What to work on:
According to the text on Epicureanism, what two things did Epicurus offer to battle the fear of death?

Text section:
There are three things distinctive about Epicureanism. One is its identification of pleasure with the absence of pain. Another is its emphasis on sense experience as the ultimate reality. The third is its identification of tranquillity as the aim or goal of life. (The Greek word is “ataraxia,” i.e., not troubled, not disturbed: note the privative character of the Epicurean ideal.)
If it is to succeed, Epicureanism must deliver us not only from physical pain but also from anxiety and mental anguish. The prospect of death, Epicurus knew, upset many people. Hence he and his followers expended a great deal of effort trying to remove the sting, the fear, from the prospect of death.
Epicurus offered two things to battle the fear of death: an attitude and an argument. The attitude was one of mild contempt: the right sort of people, he implies, do not get in a tizzy about things, not even about death. The argument is equally compelling. “Get used to believing,” he says, “that death is nothing to us.”
Because all good and bad consist in sense experience. Death is the absence of sense experience. Therefore, “when we exist, death is not yet present, and when death is present, then we do not exist. Therefore it is relevant neither to the living nor to the dead, since it does not affect the former, and the latter do not exist.”

Information given:

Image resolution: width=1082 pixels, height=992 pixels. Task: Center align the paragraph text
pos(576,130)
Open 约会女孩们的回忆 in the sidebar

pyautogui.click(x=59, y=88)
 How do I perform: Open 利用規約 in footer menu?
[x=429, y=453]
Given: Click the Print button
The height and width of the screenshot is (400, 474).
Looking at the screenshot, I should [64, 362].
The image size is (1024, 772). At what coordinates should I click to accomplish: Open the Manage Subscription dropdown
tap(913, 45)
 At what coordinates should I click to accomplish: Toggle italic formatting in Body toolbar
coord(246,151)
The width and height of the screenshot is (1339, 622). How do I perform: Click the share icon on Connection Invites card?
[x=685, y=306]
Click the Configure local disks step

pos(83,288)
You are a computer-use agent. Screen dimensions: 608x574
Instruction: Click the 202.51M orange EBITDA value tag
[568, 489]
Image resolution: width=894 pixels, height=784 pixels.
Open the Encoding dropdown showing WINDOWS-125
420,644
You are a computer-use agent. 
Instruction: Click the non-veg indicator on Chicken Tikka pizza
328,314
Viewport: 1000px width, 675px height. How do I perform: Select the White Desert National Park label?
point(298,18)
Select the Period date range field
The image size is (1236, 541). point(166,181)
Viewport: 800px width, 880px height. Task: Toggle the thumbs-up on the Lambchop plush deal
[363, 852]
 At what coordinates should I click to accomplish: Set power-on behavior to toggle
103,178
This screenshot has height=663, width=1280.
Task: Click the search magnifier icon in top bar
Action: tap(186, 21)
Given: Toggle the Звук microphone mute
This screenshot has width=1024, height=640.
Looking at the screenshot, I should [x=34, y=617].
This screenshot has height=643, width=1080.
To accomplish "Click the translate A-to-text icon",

Answer box:
An attitude and an argument.